Task instructions = Lay out the lines starting at the one that contains "Where should I click to: Click the number" and ending at the one that contains "(x=1012, y=326)" as a Markdown table with the columns No. and Text. Give each line its own numbered row, include both end lines, and skip any blank lines.

Dataset records =
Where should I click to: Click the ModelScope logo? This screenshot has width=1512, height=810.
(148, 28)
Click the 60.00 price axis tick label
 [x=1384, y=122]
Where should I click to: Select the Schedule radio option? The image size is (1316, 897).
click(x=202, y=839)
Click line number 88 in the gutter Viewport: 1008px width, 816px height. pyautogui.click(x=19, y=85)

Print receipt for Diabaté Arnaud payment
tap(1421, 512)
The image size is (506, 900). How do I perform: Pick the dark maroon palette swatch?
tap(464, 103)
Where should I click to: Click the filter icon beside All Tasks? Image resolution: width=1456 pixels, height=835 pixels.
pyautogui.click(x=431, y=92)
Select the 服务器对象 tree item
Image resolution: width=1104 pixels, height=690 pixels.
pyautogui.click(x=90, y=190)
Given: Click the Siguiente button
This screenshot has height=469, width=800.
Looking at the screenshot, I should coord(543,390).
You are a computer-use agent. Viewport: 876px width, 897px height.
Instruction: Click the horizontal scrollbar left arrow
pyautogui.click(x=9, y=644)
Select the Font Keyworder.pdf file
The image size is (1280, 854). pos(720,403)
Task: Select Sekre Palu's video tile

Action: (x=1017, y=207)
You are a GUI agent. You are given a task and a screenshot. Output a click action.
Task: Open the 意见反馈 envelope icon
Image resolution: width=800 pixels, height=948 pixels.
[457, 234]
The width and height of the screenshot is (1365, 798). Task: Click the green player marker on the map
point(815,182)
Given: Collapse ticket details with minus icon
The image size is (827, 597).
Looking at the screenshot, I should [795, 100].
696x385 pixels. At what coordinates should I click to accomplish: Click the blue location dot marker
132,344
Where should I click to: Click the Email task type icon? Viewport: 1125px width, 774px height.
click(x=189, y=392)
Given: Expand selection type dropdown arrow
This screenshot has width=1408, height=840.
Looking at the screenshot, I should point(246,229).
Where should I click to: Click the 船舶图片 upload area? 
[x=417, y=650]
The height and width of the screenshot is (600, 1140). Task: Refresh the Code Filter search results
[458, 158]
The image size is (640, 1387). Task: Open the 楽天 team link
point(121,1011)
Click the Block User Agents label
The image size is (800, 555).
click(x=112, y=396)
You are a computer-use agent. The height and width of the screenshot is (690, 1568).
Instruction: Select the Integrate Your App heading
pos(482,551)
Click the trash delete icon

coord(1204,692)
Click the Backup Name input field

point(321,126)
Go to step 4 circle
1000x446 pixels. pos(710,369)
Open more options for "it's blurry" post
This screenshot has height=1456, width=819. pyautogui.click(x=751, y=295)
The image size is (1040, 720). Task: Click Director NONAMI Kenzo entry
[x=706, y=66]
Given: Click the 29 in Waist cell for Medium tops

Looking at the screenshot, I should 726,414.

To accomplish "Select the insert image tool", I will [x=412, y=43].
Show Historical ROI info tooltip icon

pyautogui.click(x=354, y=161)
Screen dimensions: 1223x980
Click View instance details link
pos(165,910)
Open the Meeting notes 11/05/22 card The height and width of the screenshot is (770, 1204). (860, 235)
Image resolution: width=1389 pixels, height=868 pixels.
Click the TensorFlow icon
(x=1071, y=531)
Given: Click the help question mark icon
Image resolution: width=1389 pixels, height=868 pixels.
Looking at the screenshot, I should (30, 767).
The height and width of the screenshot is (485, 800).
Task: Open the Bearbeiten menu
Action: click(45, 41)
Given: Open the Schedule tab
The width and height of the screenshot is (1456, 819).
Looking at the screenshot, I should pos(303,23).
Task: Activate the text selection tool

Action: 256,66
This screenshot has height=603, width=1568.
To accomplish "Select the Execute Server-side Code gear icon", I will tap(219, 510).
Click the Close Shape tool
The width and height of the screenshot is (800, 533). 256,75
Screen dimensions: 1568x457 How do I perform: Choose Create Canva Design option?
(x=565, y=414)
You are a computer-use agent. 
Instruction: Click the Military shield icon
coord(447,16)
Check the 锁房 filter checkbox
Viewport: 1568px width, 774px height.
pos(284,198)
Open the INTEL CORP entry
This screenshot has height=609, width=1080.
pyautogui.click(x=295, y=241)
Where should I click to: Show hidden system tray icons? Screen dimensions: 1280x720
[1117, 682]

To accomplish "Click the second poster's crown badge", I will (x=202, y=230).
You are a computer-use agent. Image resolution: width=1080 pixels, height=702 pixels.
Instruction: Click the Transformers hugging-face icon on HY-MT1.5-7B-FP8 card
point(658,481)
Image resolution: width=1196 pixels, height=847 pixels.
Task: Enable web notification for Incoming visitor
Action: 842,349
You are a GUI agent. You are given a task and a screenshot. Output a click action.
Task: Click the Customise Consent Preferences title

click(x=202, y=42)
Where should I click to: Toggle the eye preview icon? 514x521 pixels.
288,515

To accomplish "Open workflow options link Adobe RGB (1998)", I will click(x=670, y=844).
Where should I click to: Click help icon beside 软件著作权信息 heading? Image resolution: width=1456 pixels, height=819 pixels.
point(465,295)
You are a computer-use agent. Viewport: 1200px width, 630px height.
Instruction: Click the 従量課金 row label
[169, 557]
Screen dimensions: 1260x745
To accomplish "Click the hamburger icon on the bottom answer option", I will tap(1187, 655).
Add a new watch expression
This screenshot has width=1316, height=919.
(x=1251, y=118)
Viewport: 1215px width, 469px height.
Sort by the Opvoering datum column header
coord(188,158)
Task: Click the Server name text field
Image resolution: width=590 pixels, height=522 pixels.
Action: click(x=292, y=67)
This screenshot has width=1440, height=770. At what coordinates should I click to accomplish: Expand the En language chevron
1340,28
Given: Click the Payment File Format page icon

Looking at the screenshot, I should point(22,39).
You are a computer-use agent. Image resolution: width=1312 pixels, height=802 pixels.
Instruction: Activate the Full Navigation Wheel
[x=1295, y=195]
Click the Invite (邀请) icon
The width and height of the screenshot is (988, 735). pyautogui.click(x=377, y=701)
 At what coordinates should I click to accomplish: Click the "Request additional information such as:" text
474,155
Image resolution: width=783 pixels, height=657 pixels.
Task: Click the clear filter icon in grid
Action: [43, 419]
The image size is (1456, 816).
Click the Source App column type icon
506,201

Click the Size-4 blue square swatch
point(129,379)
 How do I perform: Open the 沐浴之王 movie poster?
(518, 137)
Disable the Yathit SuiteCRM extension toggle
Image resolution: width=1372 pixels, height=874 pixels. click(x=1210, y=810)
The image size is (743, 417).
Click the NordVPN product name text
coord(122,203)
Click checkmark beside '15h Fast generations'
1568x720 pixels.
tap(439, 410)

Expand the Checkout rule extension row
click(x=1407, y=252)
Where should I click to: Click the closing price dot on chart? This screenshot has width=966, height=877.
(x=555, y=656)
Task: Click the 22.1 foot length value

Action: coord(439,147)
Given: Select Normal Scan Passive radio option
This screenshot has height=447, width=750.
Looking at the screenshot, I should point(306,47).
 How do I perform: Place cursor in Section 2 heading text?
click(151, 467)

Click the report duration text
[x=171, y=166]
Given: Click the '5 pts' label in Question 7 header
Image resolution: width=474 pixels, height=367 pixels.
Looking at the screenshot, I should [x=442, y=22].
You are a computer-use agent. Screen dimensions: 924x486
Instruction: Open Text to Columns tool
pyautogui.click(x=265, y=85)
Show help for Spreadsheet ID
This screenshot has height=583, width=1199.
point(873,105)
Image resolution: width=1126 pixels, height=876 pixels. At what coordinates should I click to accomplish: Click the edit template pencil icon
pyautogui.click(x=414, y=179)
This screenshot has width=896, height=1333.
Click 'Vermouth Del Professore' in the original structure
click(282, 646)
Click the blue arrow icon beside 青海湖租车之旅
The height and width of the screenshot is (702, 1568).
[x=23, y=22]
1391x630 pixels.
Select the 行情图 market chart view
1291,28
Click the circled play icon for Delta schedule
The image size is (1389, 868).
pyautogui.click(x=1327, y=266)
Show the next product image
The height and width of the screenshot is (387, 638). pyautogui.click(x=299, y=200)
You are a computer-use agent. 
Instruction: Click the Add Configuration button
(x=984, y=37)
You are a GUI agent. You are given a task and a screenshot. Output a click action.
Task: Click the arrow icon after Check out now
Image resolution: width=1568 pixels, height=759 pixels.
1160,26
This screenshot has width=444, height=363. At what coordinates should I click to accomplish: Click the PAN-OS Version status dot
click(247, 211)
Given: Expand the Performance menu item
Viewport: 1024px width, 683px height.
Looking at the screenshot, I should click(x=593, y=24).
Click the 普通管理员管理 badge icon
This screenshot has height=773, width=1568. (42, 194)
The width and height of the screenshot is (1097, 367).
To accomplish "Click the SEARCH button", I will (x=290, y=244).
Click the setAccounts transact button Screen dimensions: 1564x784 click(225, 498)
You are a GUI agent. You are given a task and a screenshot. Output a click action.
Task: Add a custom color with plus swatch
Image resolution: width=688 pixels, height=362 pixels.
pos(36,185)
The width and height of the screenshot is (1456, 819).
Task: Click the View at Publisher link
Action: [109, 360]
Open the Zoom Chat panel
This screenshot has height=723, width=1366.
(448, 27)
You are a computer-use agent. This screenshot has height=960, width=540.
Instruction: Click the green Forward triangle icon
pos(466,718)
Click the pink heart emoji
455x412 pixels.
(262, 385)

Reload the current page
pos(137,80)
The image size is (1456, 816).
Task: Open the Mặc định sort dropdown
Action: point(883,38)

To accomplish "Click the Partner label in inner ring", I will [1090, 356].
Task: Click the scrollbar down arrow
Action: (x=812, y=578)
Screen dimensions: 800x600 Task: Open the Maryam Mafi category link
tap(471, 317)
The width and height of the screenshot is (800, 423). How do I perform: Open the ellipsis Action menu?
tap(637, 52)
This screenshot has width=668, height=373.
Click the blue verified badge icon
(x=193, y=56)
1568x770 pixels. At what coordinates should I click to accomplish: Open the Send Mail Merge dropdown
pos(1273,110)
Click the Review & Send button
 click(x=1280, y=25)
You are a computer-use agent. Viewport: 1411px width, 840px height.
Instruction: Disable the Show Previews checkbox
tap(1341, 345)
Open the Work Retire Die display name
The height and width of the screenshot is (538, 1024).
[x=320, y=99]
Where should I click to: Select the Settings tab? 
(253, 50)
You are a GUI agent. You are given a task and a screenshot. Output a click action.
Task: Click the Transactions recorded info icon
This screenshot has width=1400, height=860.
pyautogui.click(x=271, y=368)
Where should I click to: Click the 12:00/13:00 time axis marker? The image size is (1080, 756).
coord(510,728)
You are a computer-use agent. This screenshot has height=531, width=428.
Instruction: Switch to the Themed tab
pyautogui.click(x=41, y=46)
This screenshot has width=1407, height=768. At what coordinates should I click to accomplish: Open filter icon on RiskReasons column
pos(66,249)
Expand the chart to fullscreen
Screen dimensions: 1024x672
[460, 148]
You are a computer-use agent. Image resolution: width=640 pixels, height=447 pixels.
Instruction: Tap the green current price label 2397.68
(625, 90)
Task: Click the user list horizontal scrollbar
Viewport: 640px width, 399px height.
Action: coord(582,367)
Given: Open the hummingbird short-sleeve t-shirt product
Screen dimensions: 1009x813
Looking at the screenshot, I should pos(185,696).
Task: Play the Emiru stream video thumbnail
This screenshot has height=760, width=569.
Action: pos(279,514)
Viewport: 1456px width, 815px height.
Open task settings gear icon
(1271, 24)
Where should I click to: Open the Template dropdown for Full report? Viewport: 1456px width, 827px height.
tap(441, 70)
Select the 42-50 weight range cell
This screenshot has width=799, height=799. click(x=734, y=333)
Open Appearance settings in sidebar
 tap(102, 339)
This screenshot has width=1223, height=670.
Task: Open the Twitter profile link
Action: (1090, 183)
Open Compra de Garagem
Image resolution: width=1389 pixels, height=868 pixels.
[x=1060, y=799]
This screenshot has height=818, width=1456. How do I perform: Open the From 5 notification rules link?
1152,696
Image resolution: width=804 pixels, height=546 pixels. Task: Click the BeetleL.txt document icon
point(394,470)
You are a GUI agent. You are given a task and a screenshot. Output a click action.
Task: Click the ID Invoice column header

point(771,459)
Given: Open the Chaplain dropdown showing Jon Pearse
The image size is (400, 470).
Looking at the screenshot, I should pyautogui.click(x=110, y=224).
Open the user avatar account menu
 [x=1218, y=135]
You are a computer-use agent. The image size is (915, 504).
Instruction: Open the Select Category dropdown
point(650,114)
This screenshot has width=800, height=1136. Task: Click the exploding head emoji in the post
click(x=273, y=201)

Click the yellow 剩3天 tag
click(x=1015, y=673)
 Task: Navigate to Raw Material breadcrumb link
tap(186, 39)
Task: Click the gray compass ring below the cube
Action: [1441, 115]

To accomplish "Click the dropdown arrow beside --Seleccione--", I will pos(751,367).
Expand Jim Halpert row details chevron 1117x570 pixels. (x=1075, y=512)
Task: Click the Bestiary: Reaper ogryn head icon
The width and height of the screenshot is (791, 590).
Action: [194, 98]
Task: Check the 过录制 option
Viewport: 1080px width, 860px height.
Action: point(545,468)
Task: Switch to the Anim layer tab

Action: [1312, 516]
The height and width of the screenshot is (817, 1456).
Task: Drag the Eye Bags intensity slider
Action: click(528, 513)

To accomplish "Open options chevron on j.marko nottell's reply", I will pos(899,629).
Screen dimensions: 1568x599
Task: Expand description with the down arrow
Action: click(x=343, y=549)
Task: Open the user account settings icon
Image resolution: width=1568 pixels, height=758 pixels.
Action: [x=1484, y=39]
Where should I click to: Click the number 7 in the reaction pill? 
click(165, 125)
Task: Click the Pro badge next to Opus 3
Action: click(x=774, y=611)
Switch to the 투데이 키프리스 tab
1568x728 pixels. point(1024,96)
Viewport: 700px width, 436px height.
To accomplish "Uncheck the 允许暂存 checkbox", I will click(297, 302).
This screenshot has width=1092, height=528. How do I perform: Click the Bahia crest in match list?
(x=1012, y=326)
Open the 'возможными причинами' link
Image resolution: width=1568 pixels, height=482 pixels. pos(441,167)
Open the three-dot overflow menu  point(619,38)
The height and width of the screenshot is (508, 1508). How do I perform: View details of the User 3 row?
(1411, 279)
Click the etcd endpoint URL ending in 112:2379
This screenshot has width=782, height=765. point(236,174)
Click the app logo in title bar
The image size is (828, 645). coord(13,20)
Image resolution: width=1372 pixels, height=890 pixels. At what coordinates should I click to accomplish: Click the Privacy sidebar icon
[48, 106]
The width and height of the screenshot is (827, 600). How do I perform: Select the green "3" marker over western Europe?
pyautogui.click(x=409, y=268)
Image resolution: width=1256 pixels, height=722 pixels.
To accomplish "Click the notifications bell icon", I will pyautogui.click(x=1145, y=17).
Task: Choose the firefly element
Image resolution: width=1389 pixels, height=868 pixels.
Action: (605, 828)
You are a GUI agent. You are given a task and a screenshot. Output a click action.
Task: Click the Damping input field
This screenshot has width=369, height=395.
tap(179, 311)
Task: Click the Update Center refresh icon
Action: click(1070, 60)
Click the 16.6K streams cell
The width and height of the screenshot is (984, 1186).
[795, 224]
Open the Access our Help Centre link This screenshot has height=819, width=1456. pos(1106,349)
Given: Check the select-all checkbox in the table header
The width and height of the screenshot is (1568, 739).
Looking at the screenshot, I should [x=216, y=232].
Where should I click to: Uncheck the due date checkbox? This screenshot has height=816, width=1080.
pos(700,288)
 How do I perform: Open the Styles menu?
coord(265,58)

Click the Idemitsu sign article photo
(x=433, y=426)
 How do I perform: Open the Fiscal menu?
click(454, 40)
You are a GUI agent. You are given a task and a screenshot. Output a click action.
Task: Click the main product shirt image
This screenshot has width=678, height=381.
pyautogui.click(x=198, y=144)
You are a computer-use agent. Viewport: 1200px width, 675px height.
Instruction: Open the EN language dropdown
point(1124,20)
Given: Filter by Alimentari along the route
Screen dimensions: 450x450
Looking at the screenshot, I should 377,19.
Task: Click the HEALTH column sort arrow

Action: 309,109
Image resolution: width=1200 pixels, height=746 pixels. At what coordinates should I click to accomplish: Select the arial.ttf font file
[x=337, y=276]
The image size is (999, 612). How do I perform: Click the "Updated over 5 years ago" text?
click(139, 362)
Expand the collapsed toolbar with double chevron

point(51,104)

Completed exercise =
| No. | Text |
|---|---|
| 1 | Where should I click to: Click the number 7 in the reaction pill?  |
| 2 | click(165, 125) |
| 3 | Task: Click the Pro badge next to Opus 3 |
| 4 | Action: click(x=774, y=611) |
| 5 | Switch to the 투데이 키프리스 tab |
| 6 | 1568x728 pixels. point(1024,96) |
| 7 | Viewport: 700px width, 436px height. |
| 8 | To accomplish "Uncheck the 允许暂存 checkbox", I will click(297, 302). |
| 9 | This screenshot has width=1092, height=528. How do I perform: Click the Bahia crest in match list? |
| 10 | (x=1012, y=326) |